§ Vorliegender Text:
Scharlatanerie und Betrug – Albert Abrams und die E.R.A.
Albert Abrams wird am 8. Dezember 1863 in eine wohlhabende Familie in San Francisco geboren. Im Oktober 1878 schreibt er sich am Medical College of the Pacific ein, ist während seiner Zeit dort als Assistent verschiedener Professoren tätig und macht im Oktober 1881 seinen Abschluss.
Seine nächste Station ist Heidelberg, wo er im November 1882 zum Doktor der Medizin promoviert. Nach weiteren Studien in London, Berlin, Wien und Paris kehrt Abrams in die USA zurück, wo er die nächsten 14 Jahre dem Lehrkörper des Cooper Medical College an der University of the Pacific angehört. Zu Beginn des 20. Jahrhunderts ist er Präsident verschiedener kalifornischer Medical Societies und ein angesehener Experte auf dem Gebiet der Neurologie.
Albert Abrams Einstieg in die Quacksalberei
1910 publiziert Albert Abrams aber ein Buch namens Spondylotherapy. Die von chiropraktischen und osteopathischen Ideen inspirierte Technik beruht auf dem Prinzip, vom Rückenmark ausgehende Nerven zu stimulieren, um reflexhafte Reaktionen in Eingeweiden und inneren Organen zu provozieren. Durchgeführt wird diese Stimulation mit einer Plexor-Plessimeter-Kombination, mit sinusförmigem Wechselstrom oder durch die Anwendung von Eis.
Die übergeordnete Idee ist, dass Elektronen das grundlegende Element allen Lebens sind. Abrams vermarktet sie unter dem Namen E.R.A. – Electronic Reactions of Abrams und baut in der Folge eine Reihe von Maschinen, mit denen er diese Hirngespinste zu monetarisieren beginnt.
Den Beginn macht der Dynomizer. Ein einem Radio ähnelndes Diagnosegerät, von dem Abrams behauptet, damit jede bekannte Krankheit anhand eines Bluttropfens – mitunter getrocknet auf einem Blatt Papier mit der Post zugesandt – diagnostizieren zu können. Elizabeth Holmes und Theranos lassen grüßen.
Es folgen der Oscilloclast und der Radioclast, ausgeliefert komplett mit Frequenztabellen, um spezifische Krankheiten gezielt anzugreifen. Beides sind elektromagnetische Apparaturen, deren heilende Wirkung (vorgeblich) auf den Prinzipien basiert, entweder schlechte Elektrizität aus dem Körper heraus zu transferieren oder dem Körper „eine individuell angemessene Menge von gesunden, heilenden Schockwellen“ zuzuführen.

§ Arbeitsanweisungen:
(a) Welchem Zweck dient laut dem vorliegenden Text die Stimulation der vom Rückenmark ausgehenden Nerven in der Spondylotherapie? Antworten Sie in ein bis drei Sätzen.
(b) Beantworten Sie anhand des vorliegenden Textes folgende Fragen:
(i) In welcher Stadt und in welchem Monat und Jahr promoviert Abrams zum Doktor der Medizin?
(ii) Wie viele Jahre gehört Abrams dem Lehrkörper des Cooper Medical College an?
(iii) Anhand wovon soll der Dynomizer jede bekannte Krankheit diagnostizieren können?

§ Datenauszug:
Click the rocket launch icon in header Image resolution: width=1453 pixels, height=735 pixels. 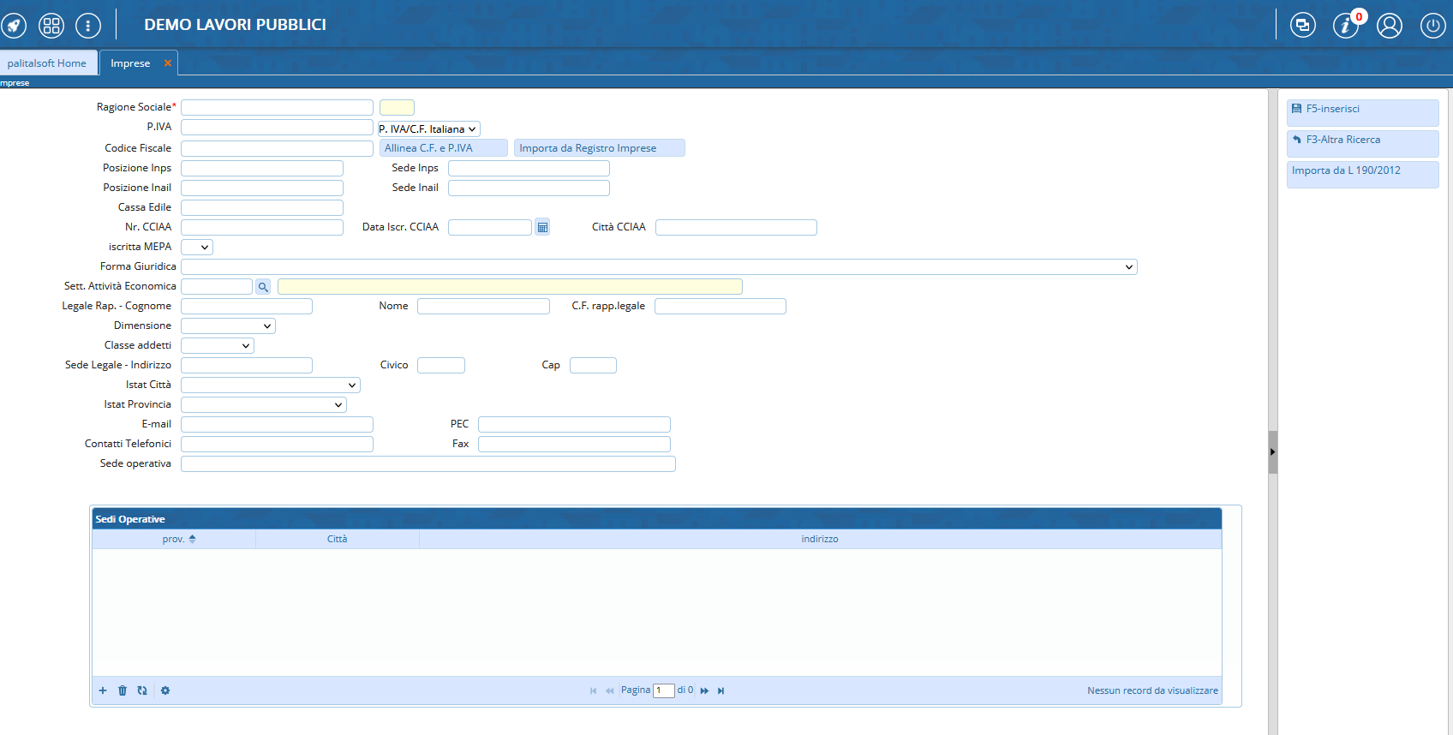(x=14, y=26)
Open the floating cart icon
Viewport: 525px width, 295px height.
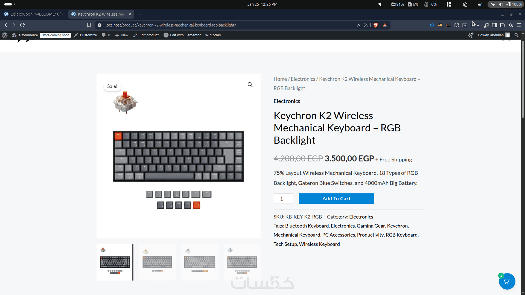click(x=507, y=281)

§ Lösungen:
(a) Die Stimulation der vom Rückenmark ausgehenden Nerven soll reflexhafte Reaktionen in Eingeweiden und inneren Organen provozieren. Sie wird mit einer Plexor-Plessimeter-Kombination, mit sinusförmigem Wechselstrom oder durch die Anwendung von Eis durchgeführt.

(b)
(i) In Heidelberg, im November 1882.
(ii) 14 Jahre.
(iii) Anhand eines Bluttropfens, der mitunter getrocknet auf einem Blatt Papier mit der Post zugesandt wird.